[EXERCISE GOAL]: From the records below, extract only the lines running from the line with "You are a GUI" to the line with "ДТП (24, 1985)", both lines included, reproducing them exactly.

[PROVIDED DATA]:
=== Section Start ===

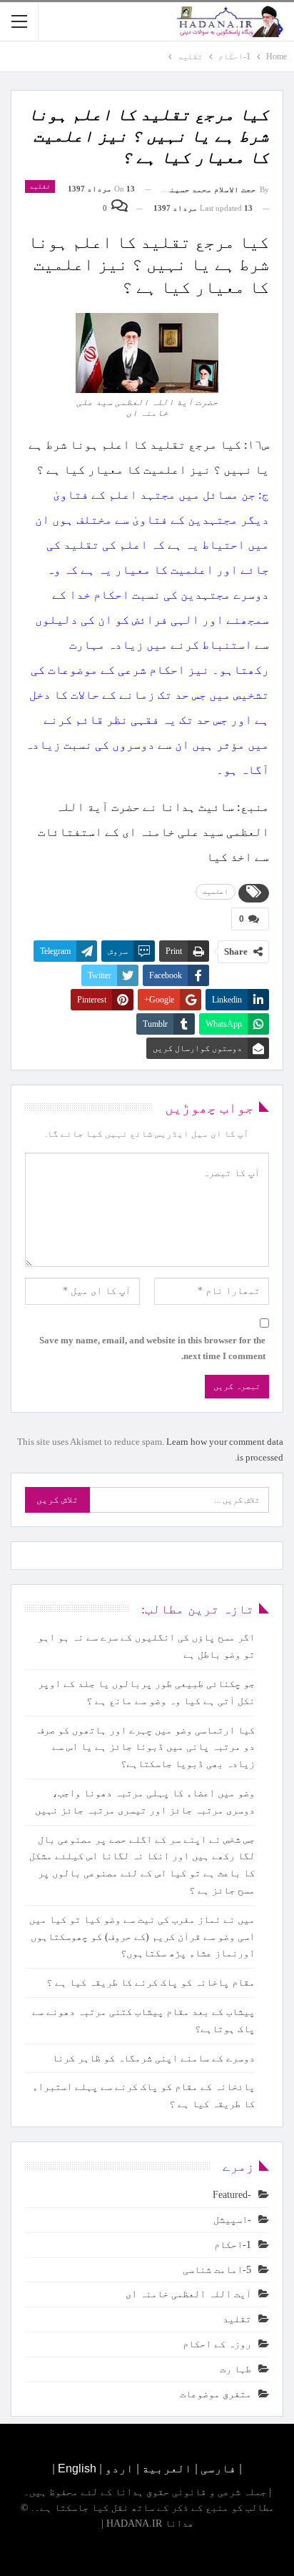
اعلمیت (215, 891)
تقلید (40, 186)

=== Section End ===
=== Section Start ===

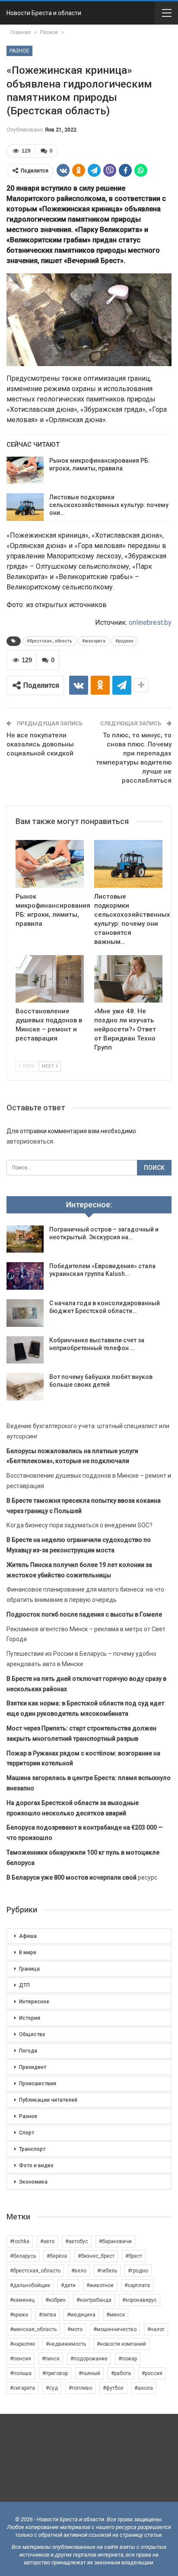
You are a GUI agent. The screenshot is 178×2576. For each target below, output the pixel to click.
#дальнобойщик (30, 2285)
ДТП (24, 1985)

=== Section End ===

[OUTPUT FOR THIS EXERCISE]:
You are a GUI agent. The screenshot is 178×2576. For each target below, output the pixel to click.
#дальнобойщик (30, 2285)
ДТП (24, 1985)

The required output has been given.